## [ACTIVITY]
How many of the lines below contain the word "agent"? Only the number is wanted.
-*-*-
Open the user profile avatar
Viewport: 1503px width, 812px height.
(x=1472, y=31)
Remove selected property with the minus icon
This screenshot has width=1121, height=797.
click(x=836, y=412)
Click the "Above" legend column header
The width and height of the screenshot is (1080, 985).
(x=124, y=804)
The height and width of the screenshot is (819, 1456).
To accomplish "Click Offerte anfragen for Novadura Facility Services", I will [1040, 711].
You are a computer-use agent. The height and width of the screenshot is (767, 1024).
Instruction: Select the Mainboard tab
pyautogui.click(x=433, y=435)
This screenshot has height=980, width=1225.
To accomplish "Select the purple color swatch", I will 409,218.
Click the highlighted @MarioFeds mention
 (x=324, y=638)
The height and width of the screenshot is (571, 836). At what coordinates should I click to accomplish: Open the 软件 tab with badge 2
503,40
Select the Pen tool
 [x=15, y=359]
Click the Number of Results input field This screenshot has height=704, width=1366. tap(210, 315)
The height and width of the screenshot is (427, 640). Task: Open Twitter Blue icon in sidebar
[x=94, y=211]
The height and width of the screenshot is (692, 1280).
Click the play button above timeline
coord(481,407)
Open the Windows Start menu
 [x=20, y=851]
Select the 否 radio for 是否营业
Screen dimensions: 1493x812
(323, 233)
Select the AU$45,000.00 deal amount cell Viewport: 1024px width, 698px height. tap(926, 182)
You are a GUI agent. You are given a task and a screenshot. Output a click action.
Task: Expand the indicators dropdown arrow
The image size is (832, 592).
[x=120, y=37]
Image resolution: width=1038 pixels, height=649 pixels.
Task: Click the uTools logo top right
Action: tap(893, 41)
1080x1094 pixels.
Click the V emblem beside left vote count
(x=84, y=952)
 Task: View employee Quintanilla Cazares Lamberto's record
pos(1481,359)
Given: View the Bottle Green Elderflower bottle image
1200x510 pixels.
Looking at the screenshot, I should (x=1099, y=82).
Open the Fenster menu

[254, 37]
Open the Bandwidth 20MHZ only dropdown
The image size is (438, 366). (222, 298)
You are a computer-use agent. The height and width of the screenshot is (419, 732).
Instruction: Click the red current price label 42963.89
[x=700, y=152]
-*-*-
## [YOUR RESPONSE]
3